Rows for locating words and elements
------

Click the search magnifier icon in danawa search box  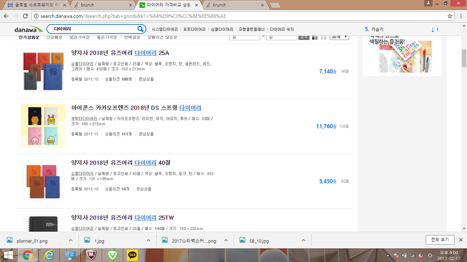[140, 29]
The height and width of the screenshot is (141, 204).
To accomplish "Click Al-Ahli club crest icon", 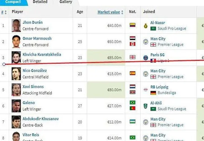I will (x=146, y=106).
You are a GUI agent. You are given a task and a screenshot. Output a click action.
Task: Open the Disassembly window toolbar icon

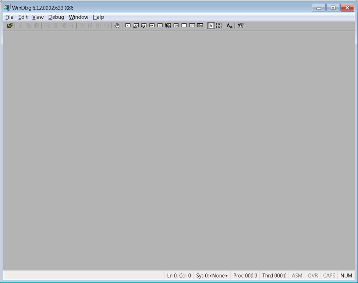176,26
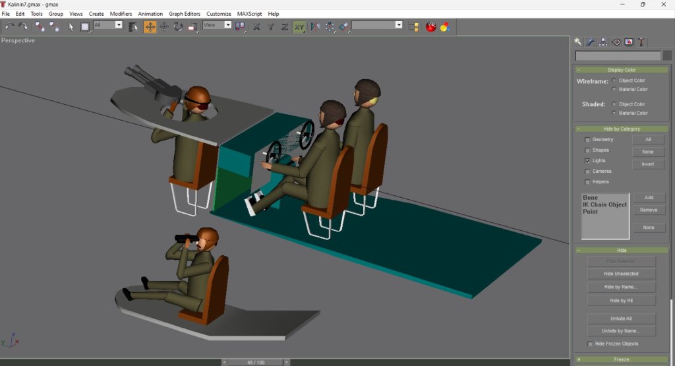Open the All selection filter dropdown
675x366 pixels.
click(108, 25)
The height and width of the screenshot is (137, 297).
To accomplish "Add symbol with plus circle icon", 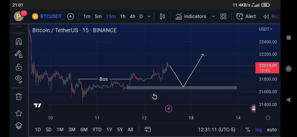I will pos(70,17).
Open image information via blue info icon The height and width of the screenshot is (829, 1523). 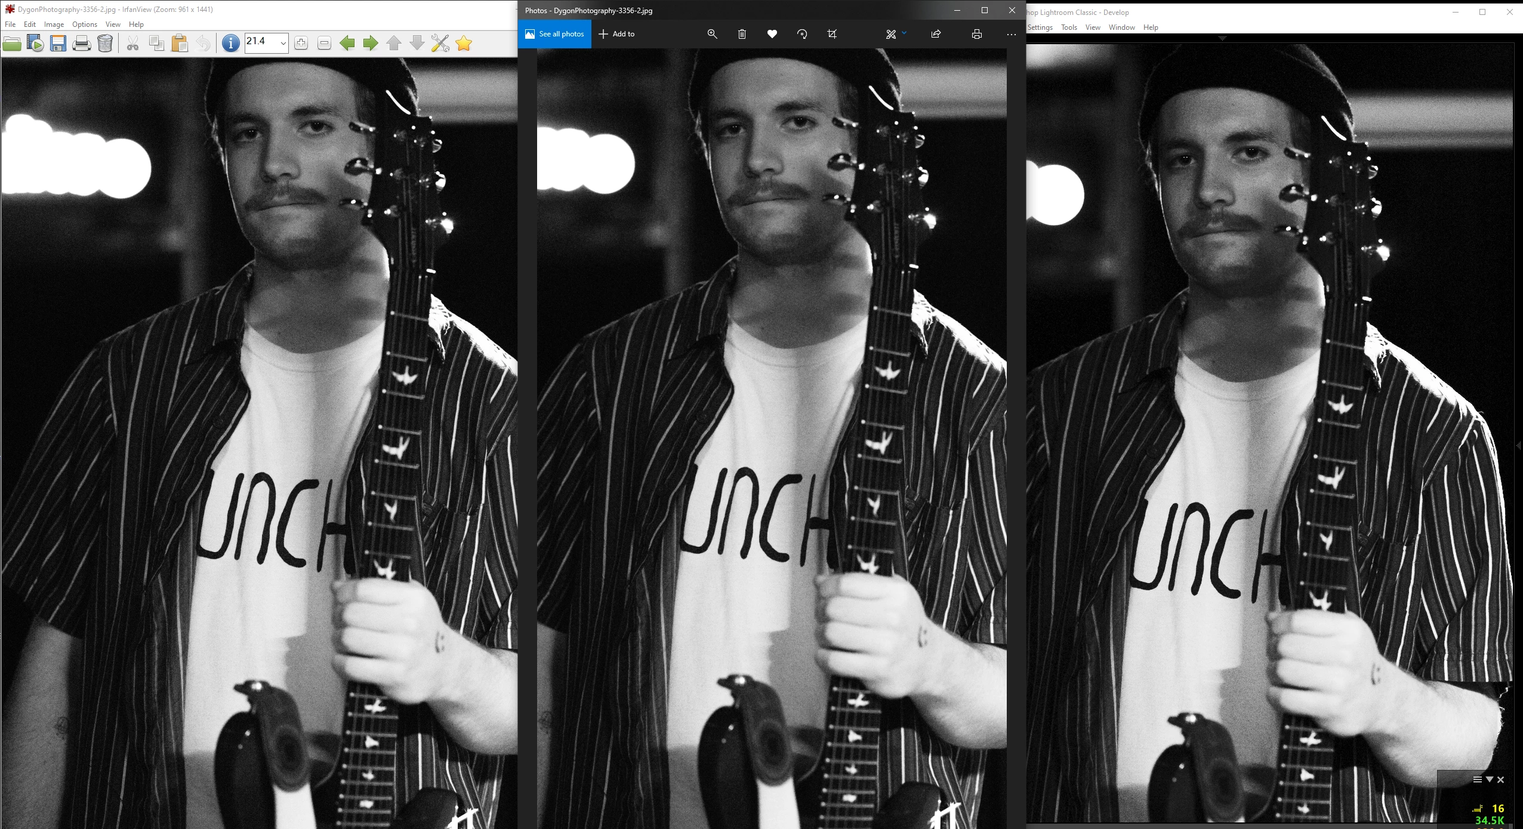[x=230, y=43]
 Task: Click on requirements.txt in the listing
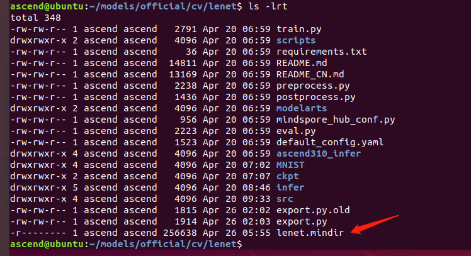pos(321,52)
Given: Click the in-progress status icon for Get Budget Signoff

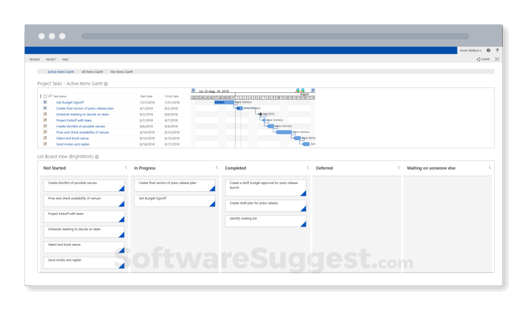Looking at the screenshot, I should coord(45,102).
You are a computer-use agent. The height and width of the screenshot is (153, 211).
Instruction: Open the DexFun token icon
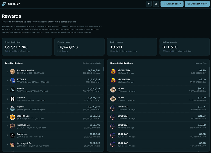pyautogui.click(x=12, y=99)
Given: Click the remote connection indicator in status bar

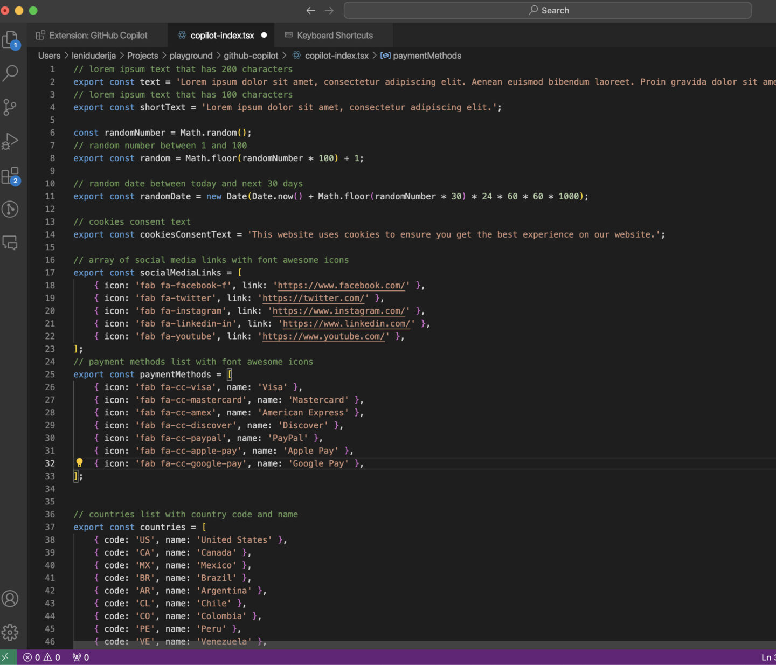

------

Reproduce the part of the rows that opens with the line containing "Task: Click on" and closes with the line containing "Looking at the", switching "in-progress" to "pending" and keeping everything else the same. Leave the pictures out.

 Task: Click on requirements.txt in the listing
pos(321,52)
Given: Click the pending status icon for Get Budget Signoff

Looking at the screenshot, I should coord(45,102).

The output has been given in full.